• Your assignment
Copy out every line of the records where the string "click" occurs.

• Input for this task
-------------------------

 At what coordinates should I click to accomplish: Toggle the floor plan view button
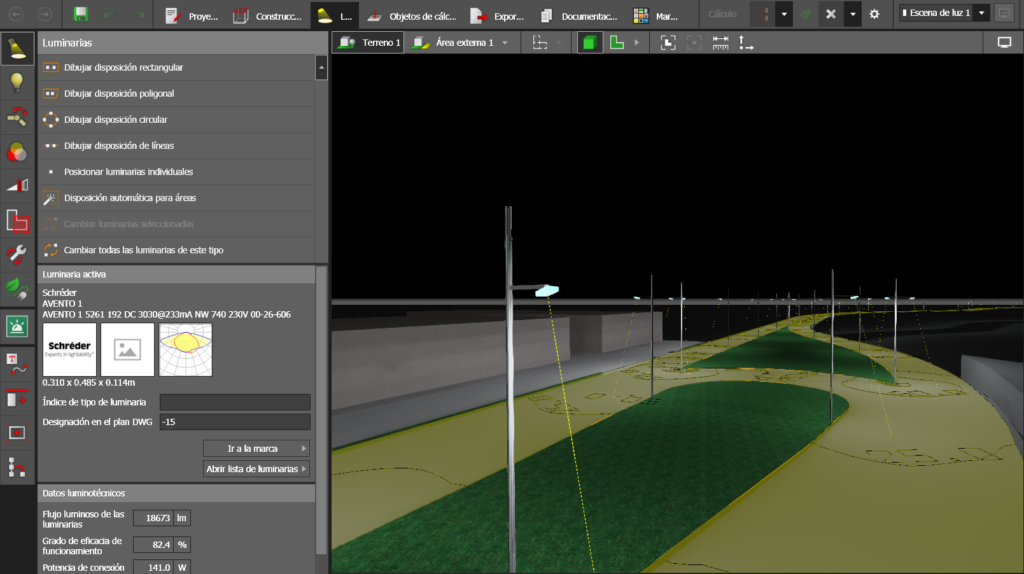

-------------------------

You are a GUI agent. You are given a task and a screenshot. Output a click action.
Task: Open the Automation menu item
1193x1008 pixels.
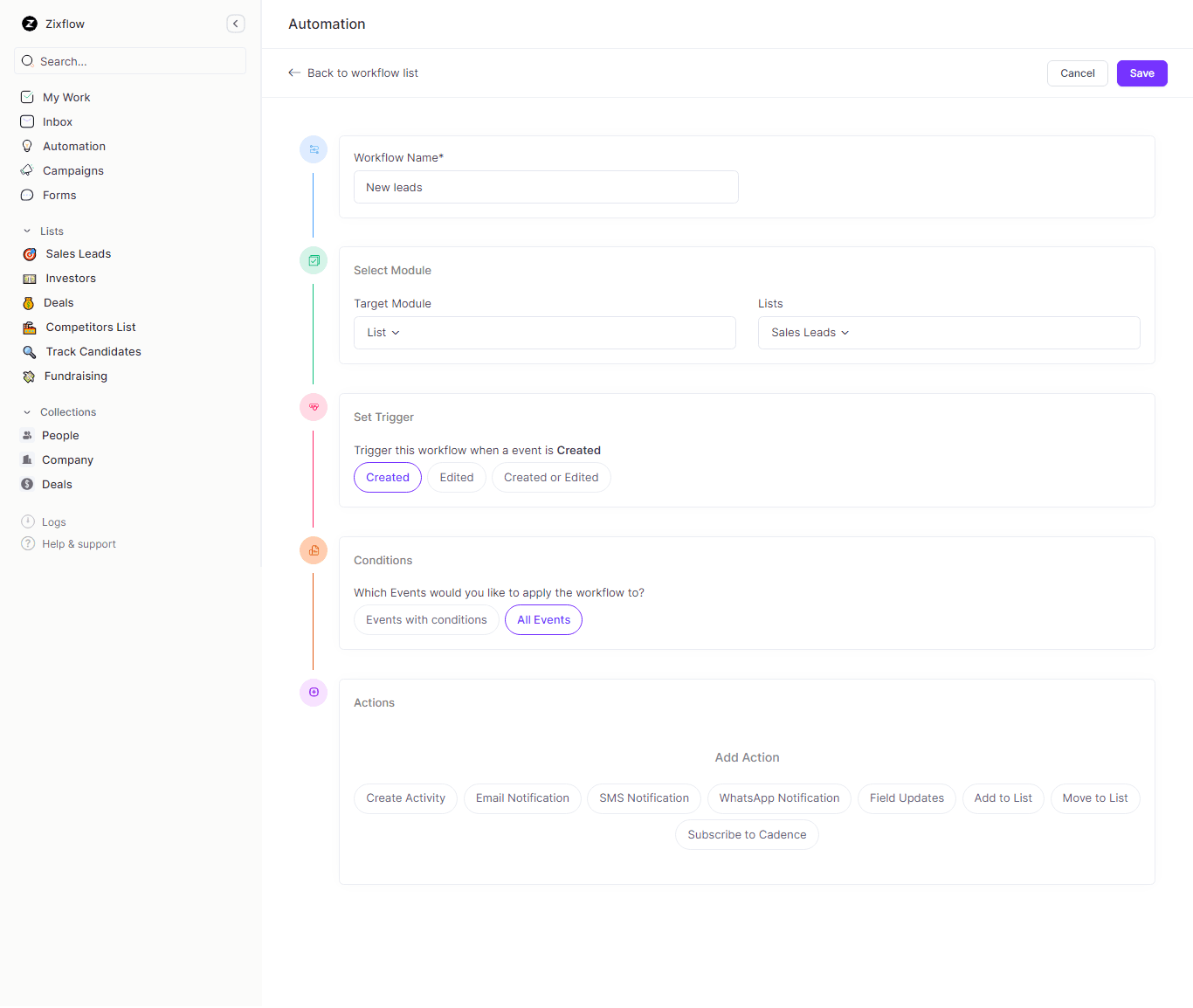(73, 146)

-------------------------

• Solution to this task
 At what coordinates should I click to accomplish: Toggle the floor plan view button
You are a GUI agent. You are given a task and a screenshot. Output a click action.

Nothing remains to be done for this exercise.